お姉様とお兄様はこの国の保護対象になる程の有名人。
全属性を持つお姉様とお兄様は、普通の司祭様達にとって憧れの存在みたいなのだ。
だからどうにかして近づきたいと、そんな人達が沢山いる。
大司祭様はそんな煩わしさから私達を守るためにきっとお出迎えして下さったのだと思う。
お姉様が大司祭様は「サンタさんって幸せを運ぶ妖精さんなのよ」って言っていたけれど、本当にそうだと思う。
優しくて、強くて、笑顔が素敵な大司祭様。
大司祭様のニコニコ笑顔を見ているだけで、不思議と属性検査への緊張は消えていった。
そして待合室に通される。
遂に属性を調べる時が来たのだ。
「ホッホッホッ、さてさて、ブレティラとニコラ、どちらから検査を受けますかなー?」
大司祭様にそう声を掛けられ、私とニコラは視線を合わせる。
お父様とお母様はどちらからでも良いよと仰ったので、私はニコラの姉として先に検査を受ける事にした。
本当はニコラと一緒に検査のお部屋に入って、ニコラがどんな属性を受けるのか見たかったけれど、姉弟であってもそれはダメらしく、お父様が付き添うそうで、とても残念だった。
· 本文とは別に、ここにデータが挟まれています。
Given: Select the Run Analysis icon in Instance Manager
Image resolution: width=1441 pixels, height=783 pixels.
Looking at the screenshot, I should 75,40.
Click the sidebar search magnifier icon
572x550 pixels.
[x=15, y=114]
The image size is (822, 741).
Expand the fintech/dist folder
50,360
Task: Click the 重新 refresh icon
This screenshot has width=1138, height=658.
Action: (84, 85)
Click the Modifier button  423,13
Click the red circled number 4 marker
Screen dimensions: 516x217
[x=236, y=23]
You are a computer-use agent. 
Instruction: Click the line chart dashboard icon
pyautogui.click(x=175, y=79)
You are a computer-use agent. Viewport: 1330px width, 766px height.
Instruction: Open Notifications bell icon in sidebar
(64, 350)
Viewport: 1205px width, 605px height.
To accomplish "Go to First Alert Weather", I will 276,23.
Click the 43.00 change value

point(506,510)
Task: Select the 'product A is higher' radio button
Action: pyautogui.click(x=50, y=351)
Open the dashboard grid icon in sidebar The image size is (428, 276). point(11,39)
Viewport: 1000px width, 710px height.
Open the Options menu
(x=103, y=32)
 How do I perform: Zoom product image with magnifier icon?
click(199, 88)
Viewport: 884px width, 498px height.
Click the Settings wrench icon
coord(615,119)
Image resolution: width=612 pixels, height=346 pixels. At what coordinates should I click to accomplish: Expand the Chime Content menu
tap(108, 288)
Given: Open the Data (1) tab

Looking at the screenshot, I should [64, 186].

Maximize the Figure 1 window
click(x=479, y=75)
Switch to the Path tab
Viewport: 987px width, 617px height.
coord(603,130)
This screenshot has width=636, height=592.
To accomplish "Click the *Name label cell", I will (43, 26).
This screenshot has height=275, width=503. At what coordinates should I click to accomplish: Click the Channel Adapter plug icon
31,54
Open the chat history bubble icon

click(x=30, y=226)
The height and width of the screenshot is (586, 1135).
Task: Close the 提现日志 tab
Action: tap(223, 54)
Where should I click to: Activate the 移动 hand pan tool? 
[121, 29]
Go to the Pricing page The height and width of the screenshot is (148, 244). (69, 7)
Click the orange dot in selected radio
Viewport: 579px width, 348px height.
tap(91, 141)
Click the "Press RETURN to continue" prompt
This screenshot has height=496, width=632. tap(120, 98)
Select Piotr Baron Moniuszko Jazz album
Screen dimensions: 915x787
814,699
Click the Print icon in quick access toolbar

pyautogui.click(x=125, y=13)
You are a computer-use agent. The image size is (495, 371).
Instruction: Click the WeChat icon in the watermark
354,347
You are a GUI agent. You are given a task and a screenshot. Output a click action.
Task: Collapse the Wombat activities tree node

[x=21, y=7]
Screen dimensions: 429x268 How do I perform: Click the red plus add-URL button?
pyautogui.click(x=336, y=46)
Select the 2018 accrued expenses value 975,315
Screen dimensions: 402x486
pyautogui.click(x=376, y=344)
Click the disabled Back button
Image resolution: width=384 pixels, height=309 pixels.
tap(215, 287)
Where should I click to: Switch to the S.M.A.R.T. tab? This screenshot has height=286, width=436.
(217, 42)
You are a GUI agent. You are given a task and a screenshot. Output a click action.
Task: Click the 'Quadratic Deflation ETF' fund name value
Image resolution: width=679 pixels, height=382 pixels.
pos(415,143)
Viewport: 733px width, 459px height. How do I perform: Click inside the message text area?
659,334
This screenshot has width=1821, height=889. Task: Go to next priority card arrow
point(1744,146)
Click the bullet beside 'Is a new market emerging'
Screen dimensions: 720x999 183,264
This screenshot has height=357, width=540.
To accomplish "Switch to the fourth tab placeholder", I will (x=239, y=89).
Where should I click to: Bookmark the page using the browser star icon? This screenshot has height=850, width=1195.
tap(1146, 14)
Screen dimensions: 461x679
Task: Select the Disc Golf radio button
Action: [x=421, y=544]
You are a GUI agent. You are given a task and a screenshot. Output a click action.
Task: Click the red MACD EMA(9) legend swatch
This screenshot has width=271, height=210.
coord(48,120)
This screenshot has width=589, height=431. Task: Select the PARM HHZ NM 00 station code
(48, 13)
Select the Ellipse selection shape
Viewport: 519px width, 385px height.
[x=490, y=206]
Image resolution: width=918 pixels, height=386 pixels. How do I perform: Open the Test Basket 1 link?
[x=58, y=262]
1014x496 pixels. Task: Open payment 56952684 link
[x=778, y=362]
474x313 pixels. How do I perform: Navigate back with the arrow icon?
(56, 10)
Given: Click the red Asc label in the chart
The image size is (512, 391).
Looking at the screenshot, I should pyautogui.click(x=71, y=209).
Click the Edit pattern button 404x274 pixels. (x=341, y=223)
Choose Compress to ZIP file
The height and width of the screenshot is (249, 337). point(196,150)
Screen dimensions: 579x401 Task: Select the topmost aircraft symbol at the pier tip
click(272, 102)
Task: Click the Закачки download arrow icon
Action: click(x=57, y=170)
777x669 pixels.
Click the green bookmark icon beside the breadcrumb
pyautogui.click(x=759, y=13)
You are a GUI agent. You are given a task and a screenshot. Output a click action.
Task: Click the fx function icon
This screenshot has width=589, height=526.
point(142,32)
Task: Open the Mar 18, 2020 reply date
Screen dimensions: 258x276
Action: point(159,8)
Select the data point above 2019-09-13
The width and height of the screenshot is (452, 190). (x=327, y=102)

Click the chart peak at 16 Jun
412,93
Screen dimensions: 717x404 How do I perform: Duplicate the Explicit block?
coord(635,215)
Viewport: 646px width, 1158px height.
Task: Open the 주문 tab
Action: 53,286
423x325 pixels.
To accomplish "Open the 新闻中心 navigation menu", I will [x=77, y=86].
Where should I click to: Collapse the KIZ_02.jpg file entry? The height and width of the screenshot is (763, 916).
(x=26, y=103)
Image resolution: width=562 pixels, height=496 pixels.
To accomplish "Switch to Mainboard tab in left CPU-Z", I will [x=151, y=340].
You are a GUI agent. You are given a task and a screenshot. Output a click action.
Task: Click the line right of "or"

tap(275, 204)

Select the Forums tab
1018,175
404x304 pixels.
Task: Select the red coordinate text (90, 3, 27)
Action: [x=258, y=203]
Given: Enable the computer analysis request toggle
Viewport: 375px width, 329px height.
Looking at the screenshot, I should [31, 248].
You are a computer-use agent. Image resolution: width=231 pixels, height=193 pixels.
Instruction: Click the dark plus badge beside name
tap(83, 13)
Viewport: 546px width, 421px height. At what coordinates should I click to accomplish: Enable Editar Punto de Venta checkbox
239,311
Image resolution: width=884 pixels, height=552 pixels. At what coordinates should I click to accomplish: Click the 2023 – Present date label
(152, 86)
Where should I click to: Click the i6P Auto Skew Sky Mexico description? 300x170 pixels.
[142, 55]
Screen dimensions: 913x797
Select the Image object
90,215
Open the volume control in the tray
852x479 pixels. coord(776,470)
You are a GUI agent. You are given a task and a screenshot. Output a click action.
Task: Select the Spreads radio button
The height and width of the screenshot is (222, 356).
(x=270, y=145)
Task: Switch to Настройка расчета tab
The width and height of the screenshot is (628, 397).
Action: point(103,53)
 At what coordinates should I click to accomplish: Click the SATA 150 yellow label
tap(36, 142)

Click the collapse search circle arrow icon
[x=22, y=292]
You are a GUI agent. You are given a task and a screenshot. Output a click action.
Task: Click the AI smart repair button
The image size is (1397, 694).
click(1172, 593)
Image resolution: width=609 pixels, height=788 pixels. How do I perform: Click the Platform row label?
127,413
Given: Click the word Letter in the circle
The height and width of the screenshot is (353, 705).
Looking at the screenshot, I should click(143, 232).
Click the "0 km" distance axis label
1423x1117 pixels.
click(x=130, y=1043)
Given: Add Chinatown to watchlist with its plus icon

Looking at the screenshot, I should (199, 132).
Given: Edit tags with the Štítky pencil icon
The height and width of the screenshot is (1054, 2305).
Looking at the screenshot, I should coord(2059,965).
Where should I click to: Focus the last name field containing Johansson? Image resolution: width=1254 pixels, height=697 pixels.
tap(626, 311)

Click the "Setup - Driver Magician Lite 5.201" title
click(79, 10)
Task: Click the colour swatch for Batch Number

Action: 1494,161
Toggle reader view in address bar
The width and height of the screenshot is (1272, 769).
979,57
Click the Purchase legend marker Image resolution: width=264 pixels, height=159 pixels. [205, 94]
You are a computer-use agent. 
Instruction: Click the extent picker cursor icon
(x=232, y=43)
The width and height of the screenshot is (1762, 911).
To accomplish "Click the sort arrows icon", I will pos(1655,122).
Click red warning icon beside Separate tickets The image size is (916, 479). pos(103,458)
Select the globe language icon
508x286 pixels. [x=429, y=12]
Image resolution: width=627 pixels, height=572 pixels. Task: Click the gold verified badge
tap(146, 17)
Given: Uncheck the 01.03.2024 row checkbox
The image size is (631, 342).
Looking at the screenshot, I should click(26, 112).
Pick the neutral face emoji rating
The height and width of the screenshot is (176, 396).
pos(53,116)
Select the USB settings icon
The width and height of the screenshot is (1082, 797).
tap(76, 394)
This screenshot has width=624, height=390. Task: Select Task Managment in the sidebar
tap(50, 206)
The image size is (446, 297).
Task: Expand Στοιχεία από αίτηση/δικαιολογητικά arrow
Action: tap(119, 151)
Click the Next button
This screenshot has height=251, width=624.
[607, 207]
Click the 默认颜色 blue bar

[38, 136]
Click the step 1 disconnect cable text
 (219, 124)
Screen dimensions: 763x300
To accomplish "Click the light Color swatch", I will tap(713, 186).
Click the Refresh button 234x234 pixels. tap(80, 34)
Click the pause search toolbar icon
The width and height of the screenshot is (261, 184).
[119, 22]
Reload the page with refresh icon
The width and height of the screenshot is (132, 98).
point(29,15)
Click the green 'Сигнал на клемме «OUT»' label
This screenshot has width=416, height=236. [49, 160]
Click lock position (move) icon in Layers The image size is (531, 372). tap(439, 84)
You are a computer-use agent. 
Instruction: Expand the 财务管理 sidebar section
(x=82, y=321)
「ブレティラ様、頑張って下さいね! 僕、結果を楽しみにしていますからね!」
可愛い弟のニコラに憧れの籠もった目で見つめられれば、姉として頑張るしかない!
それに私は魔法の力が欲しい。
家族だけじゃなく、困っている人も助けられる、そんな力が欲しいから。
ニコラに笑顔で頷いた私は、大司祭様とお父様と一緒に検査室へと足を踏み入れた。
この国の人たちを私の力で少しでも幸せに出来たら……
そんな願いを持ち、私は属性検査室へと向かったのだった。
☆☆☆
こんばんは、白猫なおです。(=^・^=)
さてさてブレティラの属性検査です。どうなるか……まあ、想像は付きますよね。(笑)
そしてニコラもすっかりスピネル侯爵家の一員です。イネスと同じおかん属性を持ちつつあるニコラ。検査結果が「おかん属性」とでたらカジミールとサント先生はどうするでしょうか。やってみたいかも。